The only problem with that narrative, which is the understanding of the dominant mainstream, is that Islamic jihadis keep exploding it (so to speak).
“Islamist group claims Urumqi bombing,” The Guardian, May 14, 2014:
An Islamist militant group called the Turkistan Islamic Party (TIP) claimed responsibility for a bomb attack at a train station in China’s western city of Urumqi in late April that killed one person and injured 79, the Site Monitoring service said.
China had said the attack in its restive Xinjiang region, home to the Muslim Uighur ethnic group, was carried out by two religious extremists who were killed in the blast.
Site, which tracks Islamist militant statements, said TIP had released a 10-minute video in the Uighur language showing the construction of a briefcase bomb it said was used in the station attack.
“A fighter is shown placing the explosive material and shrapnel of bolts inside a box, then inserting the detonation device in a briefcase with the explosive, and leaving the trigger exposed in an outside pocket,” Site said of the video.
It said the video had been produced by the TIP’s Islam Awazi Media Centre and posted on its website on 11 May.
Beijing says it faces a threat from militant Islamists in Xinjiang who want an independent state called East Turkestan. Authorities say many have links with foreign groups, although rights groups and some foreign experts say there is little evidence to support this.
The TIP, which China equates with the East Turkestan Islamic Movement (ETIM), keeps a low profile in Pakistan. Unlike the Taliban, it rarely posts videos promoting its activities or ideology. Its exact size is unknown and some experts dispute its ability to orchestrate attacks in China, or that it exists at all as a cohesive group.
In a rare interview with Reuters in March, Abdullah Mansour, who says he is the leader of the Turkistan Islamic Party, said it was his holy duty to fight the Chinese.
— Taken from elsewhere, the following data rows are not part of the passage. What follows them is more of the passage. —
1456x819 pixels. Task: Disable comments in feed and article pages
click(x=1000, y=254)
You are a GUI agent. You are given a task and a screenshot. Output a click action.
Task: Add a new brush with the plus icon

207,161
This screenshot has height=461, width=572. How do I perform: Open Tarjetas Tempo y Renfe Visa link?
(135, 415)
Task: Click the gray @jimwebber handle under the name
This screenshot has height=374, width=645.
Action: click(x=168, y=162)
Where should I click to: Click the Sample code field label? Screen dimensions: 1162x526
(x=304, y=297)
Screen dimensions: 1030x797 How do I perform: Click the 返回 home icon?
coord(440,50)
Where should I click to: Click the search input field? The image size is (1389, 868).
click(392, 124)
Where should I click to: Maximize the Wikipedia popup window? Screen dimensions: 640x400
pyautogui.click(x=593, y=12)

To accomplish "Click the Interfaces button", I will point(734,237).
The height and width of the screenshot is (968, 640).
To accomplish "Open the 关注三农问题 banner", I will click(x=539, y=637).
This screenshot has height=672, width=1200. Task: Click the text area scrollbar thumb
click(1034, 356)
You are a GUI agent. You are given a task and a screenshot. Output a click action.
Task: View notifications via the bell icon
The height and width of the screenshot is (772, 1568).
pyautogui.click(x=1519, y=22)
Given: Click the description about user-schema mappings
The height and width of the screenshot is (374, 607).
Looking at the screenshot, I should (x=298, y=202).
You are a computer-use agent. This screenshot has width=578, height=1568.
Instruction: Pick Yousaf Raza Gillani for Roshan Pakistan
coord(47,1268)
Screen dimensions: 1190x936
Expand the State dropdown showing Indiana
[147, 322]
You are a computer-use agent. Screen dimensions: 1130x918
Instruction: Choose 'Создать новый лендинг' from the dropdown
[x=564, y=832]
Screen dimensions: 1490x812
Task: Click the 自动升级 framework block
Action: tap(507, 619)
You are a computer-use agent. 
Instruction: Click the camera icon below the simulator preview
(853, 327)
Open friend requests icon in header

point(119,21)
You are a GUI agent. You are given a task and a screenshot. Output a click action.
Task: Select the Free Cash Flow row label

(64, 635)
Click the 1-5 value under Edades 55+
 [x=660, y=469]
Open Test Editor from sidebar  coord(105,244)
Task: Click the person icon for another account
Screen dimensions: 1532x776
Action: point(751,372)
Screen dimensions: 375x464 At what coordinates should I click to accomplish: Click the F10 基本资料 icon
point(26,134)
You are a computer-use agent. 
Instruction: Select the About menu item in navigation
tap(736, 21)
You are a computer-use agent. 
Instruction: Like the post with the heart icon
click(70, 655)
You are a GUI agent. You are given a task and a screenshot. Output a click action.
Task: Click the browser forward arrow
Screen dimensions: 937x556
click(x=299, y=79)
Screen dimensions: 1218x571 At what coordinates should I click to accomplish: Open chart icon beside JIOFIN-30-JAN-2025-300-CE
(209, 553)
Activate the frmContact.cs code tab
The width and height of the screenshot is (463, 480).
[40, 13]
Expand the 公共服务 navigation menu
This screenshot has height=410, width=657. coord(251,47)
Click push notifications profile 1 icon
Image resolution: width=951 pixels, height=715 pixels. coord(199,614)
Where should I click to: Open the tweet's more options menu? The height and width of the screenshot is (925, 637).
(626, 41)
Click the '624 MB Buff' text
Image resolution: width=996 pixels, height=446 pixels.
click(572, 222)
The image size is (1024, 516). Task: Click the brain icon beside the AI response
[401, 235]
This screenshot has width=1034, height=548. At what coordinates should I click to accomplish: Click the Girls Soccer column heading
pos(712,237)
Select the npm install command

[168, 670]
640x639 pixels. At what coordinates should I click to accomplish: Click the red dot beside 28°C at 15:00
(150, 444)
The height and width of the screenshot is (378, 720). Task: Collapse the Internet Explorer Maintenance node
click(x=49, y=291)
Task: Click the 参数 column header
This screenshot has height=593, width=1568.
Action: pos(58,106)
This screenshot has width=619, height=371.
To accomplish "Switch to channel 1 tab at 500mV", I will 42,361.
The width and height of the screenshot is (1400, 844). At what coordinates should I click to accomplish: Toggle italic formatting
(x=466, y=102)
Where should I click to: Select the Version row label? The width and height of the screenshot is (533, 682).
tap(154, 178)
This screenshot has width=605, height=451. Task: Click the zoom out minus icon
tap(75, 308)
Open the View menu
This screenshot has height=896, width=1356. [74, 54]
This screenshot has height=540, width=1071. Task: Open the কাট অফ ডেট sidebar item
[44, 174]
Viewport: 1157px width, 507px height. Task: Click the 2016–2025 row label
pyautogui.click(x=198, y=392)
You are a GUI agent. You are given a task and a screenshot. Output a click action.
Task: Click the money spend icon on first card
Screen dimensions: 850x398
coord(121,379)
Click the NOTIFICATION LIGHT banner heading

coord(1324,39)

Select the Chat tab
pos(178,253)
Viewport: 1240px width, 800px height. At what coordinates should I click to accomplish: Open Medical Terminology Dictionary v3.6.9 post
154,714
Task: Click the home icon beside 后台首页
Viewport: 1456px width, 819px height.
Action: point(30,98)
China’s foreign ministry spokeswoman Hua Chunying said she had not seen the video, but believed it might further bolster China’s position on separatist groups. “Some violent extremist terrorist groups have now emerged. They are colluding with foreign groups and are attempting violent activities in Xinjiang and other areas in China intended to destroy China’s national policy and social stability,” Hua said at a regular press briefing.
“We hope that everyone can recognise the goal of these violent groups and support the Chinese government’s will to crack down on all violent terrorist activities and preserve safety for people and society,” she said….
Not likely. The international media is relentlessly skeptical about the jihad in China — as always, it is more sympathetic to the jihadis than to those who resist them.